Transgender people face myriad barriers in healthcare – some significant, others more subtle. Imagine, for example:
- Walking to the Women’s Services reception desk to check in for an appointment as a man with a full beard.
- Sitting in the waiting room long past your appointment time because staff assume that you’re a husband waiting for your wife. You don’t look enough like a woman to be the patient for whom they’re looking.
- Explaining repeatedly to each staff member that the legal name and sex on your chart don’t match your identity, yet still hearing people refer to you with the wrong gender pronouns.
- Being questioned about your anatomy and sexual history that fundamentally misunderstand your body.
- Being repeatedly referred to as your baby’s mama and given educational materials written for new mothers when you are actually a nonbinary parent.
More often than not, these negative experiences don’t occur because of discriminatory intent.
Instead, they happen for three reasons.
- First, our healthcare systems are not built to acknowledge the existence of transgender people.
- Second, healthcare workers often have minimal, if any, training around the needs of trans patients.
- Third, it’s easy to overlook barriers that don’t affect you firsthand.
Think of how easily someone who’s never needed a wheelchair may not notice a towel dispenser or light switch that’s too high for a wheelchair user to reach. In the same way, a cisgender (non-transgender) person may easily overlook some of the exclusionary language or structural barriers that trans patients encounter on a regular basis.
Regardless of intent, healthcare that is not inclusive has a significant impact on the health of transgender people.
The 2015 U.S. Transgender Survey found that within the past year, 23% of transgender people in Vermont had avoided necessary healthcare due to fear of being mistreated because of their gender, and 60% had chosen not to come out to at least one of their healthcare providers.
Creating a transgender inclusion training for Women’s Services
As a medical student who is also part of the trans community, I’ve both experienced these barriers as a patient, and witnessed them from healthcare provider side. So, I was delighted when Dr. Anne Dougherty, assistant professor of obstetrics and gynecology and the Gender Equity Liaison for the Larner College of Medicine Office of Diversity and Inclusion, asked me to help her develop a transgender inclusion training for Women’s Services staff.
I had just finished an ob/gyn rotation at the UVM Medical Center, and I knew that the staff I’d worked with were thoughtful, compassionate, dedicated, and would be open to any ideas about how to better support their patients.
As Dr. Dougherty and I began to work on topics with support from another medical student, Alden York Sacco ‘20, it quickly became clear that a single lunchtime training wouldn’t be enough. Ultimately, we mapped out a series of three trainings that would cover basic concepts and language about gender, provide hands-on practice in asking patients about pronouns (like “she,” “he,” or “they”) and correcting pronoun mistakes, and develop ideas for how the clinic could improve.
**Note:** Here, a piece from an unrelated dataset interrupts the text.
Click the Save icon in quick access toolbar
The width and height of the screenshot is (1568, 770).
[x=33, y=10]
Participants would generate their own glossary of gender-related words, play games to practice using gender-neutral pronouns, and use videos from the National LGBT Health Education Center to spark conversation about real changes that they could implement.
The first training
At the first training, I was amazed at staff’s willingness to dive right in. Over a dozen people showed up to an optional lunchtime training in the middle of a busy day. They filled a whiteboard with terms related to gender and sexuality, and asked tough, thoughtful, and sincere questions. Our conversation underscored that this was an area where staff knew that clinic needed to improve, and they were hungry to learn how.
The result? By the end of the first session, all participants could define and use words like “cisgender,” “gender expression,” and “nonbinary.” After the second training, 100 percent felt confident asking a patient what pronouns they use, and were comfortable using gender-neutral pronouns like “they.” And by the end of the series, the percent of participants who both understood what obstacles a trans patient might encounter in clinic, and had specific ideas to make the clinic more inclusive, went from 22 percent to 100 percent.
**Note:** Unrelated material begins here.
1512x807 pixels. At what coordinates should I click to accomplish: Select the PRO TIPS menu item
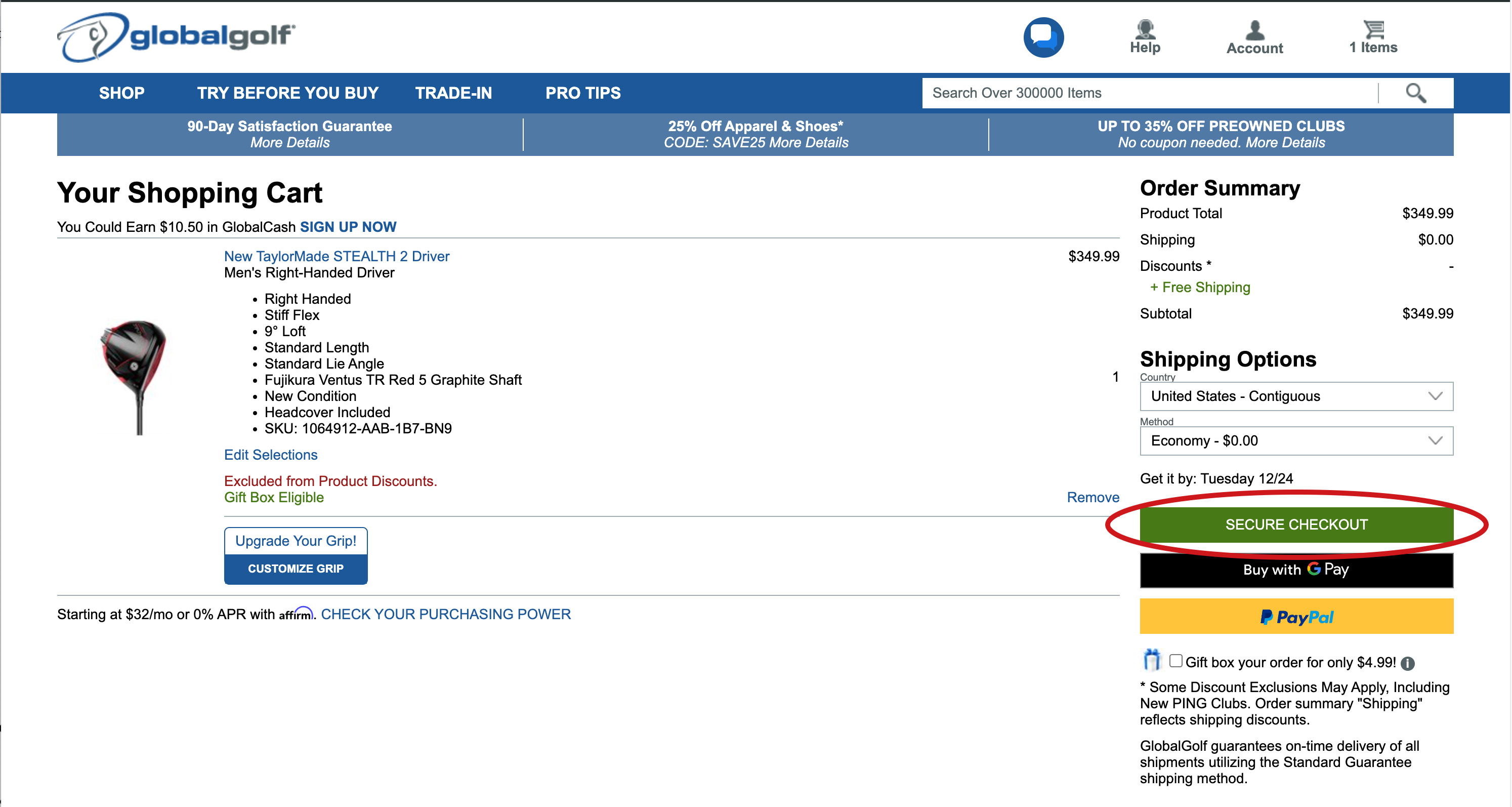coord(582,93)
It’s a good start —and it’s just a start. In our conversations, staff emphasized the lack of trans-specific training in orientation for new staff, and the ways that software and other hospital systems make it more difficult to care for trans patients. These things are slowly changing – for example, changes in the electronic medical record this fall will make it possible to designate a patient’s pronouns and share more detailed info about gender. Our hope is that this training series can be expanded to provide a broader foundation for trans inclusion for other parts of the hospital. Trans folks are part of our families and communities. We are patients, staff, doctors, and students at the UVM Medical Center, and, slowly but surely, the medical center is adapting to meet our needs.
Eli Goldberg is a fourth-year medical student at the Larner College of Medicine at the University of Vermont.